Тут мой дом


За чаем дедушка разворачивает газету, где пишут о присвоении артистам почетных званий. «Первым делом надо награждать служителей театра, в них море внутреннего самосожжения. А в списке одни певцы. Не хочу никого обидеть, но эстрада по большей части скудоумна».

Хати нарезает вишневый пирог. На ее пальцах с алыми ногтями остается сахарная пудра. «Дядя Галиб, может, не нужно сравнивать эстраду и театр? Я не переживаю, что у меня нет звания. Я шла на сцену за пониманием себя; мне сложно жить с собой, а искусство помогает. Елена Васильевна Вуйчик, наш педагог в Театральном институте, говорила, что важно не только вырастить из себя хорошего артиста, а еще стать, быть и остаться хорошим человеком. Я стараюсь».

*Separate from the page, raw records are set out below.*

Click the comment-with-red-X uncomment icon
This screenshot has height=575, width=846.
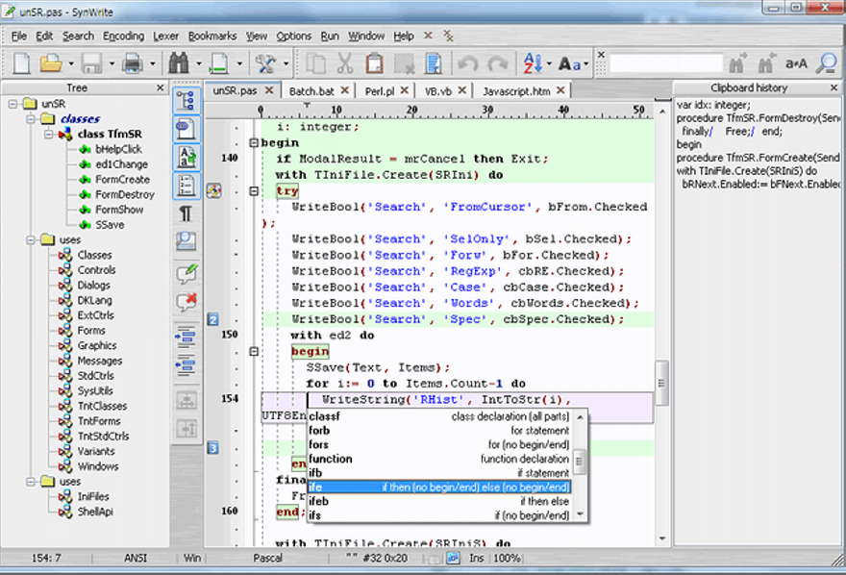(187, 303)
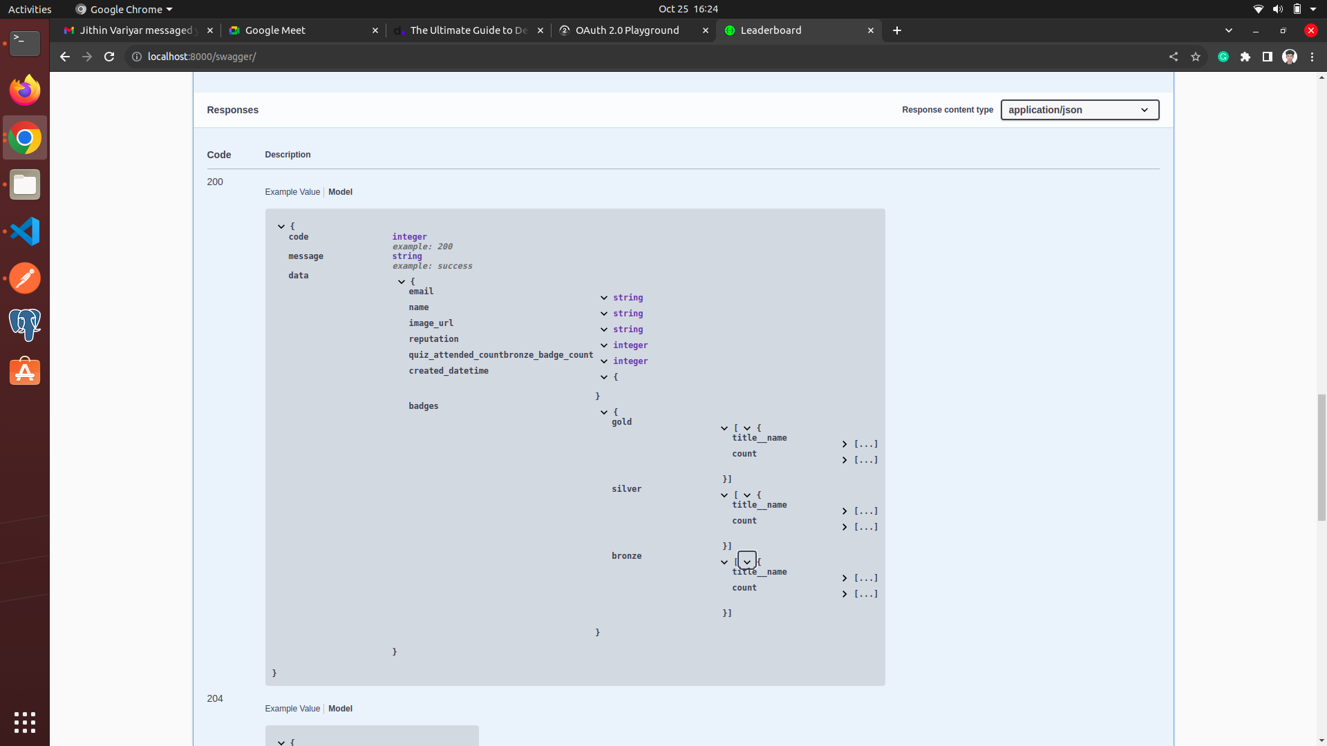Open Postman from the dock
Image resolution: width=1327 pixels, height=746 pixels.
click(25, 278)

После чая Хати захотела посмотреть на закат с высоты инжирного дерева. «Оно меня выдержит?» Бабушка рассмеялась: «Конечно! Кормилец силен и могуч». Вслед за мной (я знал самую широкую, крепкую ветку) Хати резво взобралась наверх.


Мы смотрели на огненно-красное небо над морем, как вдруг она спросила: «О чем твоя история?» Я ей не рассказывал, что люблю писать, растерялся. «О море». Она кивнула. «А твоя?» Хати закрыла глаза, подставив лицо прохладному вечернему бризу. «О жажде жить. Дышать полной грудью, чувствовать. Не только вкус вишневого пирога или ветер с моря. Но и то, что принято называть плохим. Разочарование, предательство… Жизнь – лучший драматург, ни один сценарист с ней не сравнится».